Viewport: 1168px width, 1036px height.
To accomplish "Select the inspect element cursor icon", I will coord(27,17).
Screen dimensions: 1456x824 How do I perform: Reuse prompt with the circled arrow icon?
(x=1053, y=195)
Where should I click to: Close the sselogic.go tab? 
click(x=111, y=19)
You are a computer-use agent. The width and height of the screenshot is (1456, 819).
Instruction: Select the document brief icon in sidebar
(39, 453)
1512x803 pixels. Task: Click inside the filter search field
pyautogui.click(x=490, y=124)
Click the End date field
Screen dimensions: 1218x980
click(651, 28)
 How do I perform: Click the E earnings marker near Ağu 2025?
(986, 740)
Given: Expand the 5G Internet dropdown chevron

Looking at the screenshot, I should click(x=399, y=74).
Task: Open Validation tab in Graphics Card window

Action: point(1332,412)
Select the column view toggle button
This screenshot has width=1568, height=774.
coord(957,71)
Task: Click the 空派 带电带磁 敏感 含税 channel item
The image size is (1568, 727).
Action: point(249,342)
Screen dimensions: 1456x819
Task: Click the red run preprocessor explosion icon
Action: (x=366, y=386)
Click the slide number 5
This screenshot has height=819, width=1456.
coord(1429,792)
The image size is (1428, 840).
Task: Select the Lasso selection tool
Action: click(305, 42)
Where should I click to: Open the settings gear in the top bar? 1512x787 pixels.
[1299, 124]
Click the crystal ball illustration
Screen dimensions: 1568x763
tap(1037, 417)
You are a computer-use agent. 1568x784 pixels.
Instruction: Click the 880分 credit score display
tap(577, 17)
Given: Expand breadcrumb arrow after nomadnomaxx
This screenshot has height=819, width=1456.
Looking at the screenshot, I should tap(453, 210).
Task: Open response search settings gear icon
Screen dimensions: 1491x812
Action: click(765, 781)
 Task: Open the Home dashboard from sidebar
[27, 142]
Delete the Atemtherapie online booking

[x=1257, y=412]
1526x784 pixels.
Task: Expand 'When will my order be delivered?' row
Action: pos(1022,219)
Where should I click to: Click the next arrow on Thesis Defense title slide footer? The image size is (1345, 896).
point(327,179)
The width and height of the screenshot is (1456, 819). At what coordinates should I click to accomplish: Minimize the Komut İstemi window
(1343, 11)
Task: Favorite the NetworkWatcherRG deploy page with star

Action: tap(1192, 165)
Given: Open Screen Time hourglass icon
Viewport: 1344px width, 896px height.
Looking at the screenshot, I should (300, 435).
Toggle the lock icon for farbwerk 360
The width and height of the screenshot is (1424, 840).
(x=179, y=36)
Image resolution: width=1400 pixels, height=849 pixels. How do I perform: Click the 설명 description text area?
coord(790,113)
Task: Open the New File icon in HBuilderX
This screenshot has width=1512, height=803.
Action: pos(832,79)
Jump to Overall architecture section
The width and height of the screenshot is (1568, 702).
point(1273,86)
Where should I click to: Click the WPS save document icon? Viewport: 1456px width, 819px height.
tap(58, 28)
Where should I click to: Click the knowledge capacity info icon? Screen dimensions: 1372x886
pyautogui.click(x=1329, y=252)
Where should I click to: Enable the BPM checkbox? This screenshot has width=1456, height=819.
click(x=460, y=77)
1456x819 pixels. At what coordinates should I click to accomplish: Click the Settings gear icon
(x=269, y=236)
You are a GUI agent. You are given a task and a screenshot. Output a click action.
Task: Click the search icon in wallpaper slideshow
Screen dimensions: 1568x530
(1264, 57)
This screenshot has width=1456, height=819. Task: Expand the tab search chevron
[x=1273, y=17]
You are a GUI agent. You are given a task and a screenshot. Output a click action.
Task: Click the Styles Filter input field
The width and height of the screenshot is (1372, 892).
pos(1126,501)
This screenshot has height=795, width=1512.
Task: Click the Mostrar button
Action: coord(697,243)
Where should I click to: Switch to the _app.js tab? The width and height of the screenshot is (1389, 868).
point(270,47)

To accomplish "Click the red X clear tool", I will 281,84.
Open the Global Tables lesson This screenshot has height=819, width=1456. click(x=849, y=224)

• [Goal of the exercise]
Reprint the entries above in full, exactly as they are.

• [The completed task]
Viewport: 1168px width, 1036px height.
To accomplish "Select the inspect element cursor icon", I will coord(27,17).
Screen dimensions: 1456x824 How do I perform: Reuse prompt with the circled arrow icon?
(x=1053, y=195)
Where should I click to: Close the sselogic.go tab? 
click(x=111, y=19)
You are a computer-use agent. The width and height of the screenshot is (1456, 819).
Instruction: Select the document brief icon in sidebar
(39, 453)
1512x803 pixels. Task: Click inside the filter search field
pyautogui.click(x=490, y=124)
Click the End date field
Screen dimensions: 1218x980
click(651, 28)
 How do I perform: Click the E earnings marker near Ağu 2025?
(986, 740)
Given: Expand the 5G Internet dropdown chevron

Looking at the screenshot, I should click(x=399, y=74).
Task: Open Validation tab in Graphics Card window

Action: point(1332,412)
Select the column view toggle button
This screenshot has width=1568, height=774.
coord(957,71)
Task: Click the 空派 带电带磁 敏感 含税 channel item
The image size is (1568, 727).
Action: point(249,342)
Screen dimensions: 1456x819
Task: Click the red run preprocessor explosion icon
Action: (x=366, y=386)
Click the slide number 5
This screenshot has height=819, width=1456.
coord(1429,792)
The image size is (1428, 840).
Task: Select the Lasso selection tool
Action: click(305, 42)
Where should I click to: Open the settings gear in the top bar? 1512x787 pixels.
[1299, 124]
Click the crystal ball illustration
Screen dimensions: 1568x763
tap(1037, 417)
You are a computer-use agent. 1568x784 pixels.
Instruction: Click the 880分 credit score display
tap(577, 17)
Given: Expand breadcrumb arrow after nomadnomaxx
This screenshot has height=819, width=1456.
Looking at the screenshot, I should tap(453, 210).
Task: Open response search settings gear icon
Screen dimensions: 1491x812
Action: click(765, 781)
 Task: Open the Home dashboard from sidebar
[27, 142]
Delete the Atemtherapie online booking

[x=1257, y=412]
1526x784 pixels.
Task: Expand 'When will my order be delivered?' row
Action: pos(1022,219)
Where should I click to: Click the next arrow on Thesis Defense title slide footer? The image size is (1345, 896).
point(327,179)
The width and height of the screenshot is (1456, 819). At what coordinates should I click to accomplish: Minimize the Komut İstemi window
(1343, 11)
Task: Favorite the NetworkWatcherRG deploy page with star

Action: tap(1192, 165)
Given: Open Screen Time hourglass icon
Viewport: 1344px width, 896px height.
Looking at the screenshot, I should (300, 435).
Toggle the lock icon for farbwerk 360
The width and height of the screenshot is (1424, 840).
(x=179, y=36)
Image resolution: width=1400 pixels, height=849 pixels. How do I perform: Click the 설명 description text area?
coord(790,113)
Task: Open the New File icon in HBuilderX
This screenshot has width=1512, height=803.
Action: pos(832,79)
Jump to Overall architecture section
The width and height of the screenshot is (1568, 702).
point(1273,86)
Where should I click to: Click the WPS save document icon? Viewport: 1456px width, 819px height.
tap(58, 28)
Where should I click to: Click the knowledge capacity info icon? Screen dimensions: 1372x886
pyautogui.click(x=1329, y=252)
Where should I click to: Enable the BPM checkbox? This screenshot has width=1456, height=819.
click(x=460, y=77)
1456x819 pixels. At what coordinates should I click to accomplish: Click the Settings gear icon
(x=269, y=236)
You are a GUI agent. You are given a task and a screenshot. Output a click action.
Task: Click the search icon in wallpaper slideshow
Screen dimensions: 1568x530
(1264, 57)
This screenshot has width=1456, height=819. Task: Expand the tab search chevron
[x=1273, y=17]
You are a GUI agent. You are given a task and a screenshot. Output a click action.
Task: Click the Styles Filter input field
The width and height of the screenshot is (1372, 892).
pos(1126,501)
This screenshot has height=795, width=1512.
Task: Click the Mostrar button
Action: coord(697,243)
Where should I click to: Switch to the _app.js tab? The width and height of the screenshot is (1389, 868).
point(270,47)

To accomplish "Click the red X clear tool", I will 281,84.
Open the Global Tables lesson This screenshot has height=819, width=1456. click(x=849, y=224)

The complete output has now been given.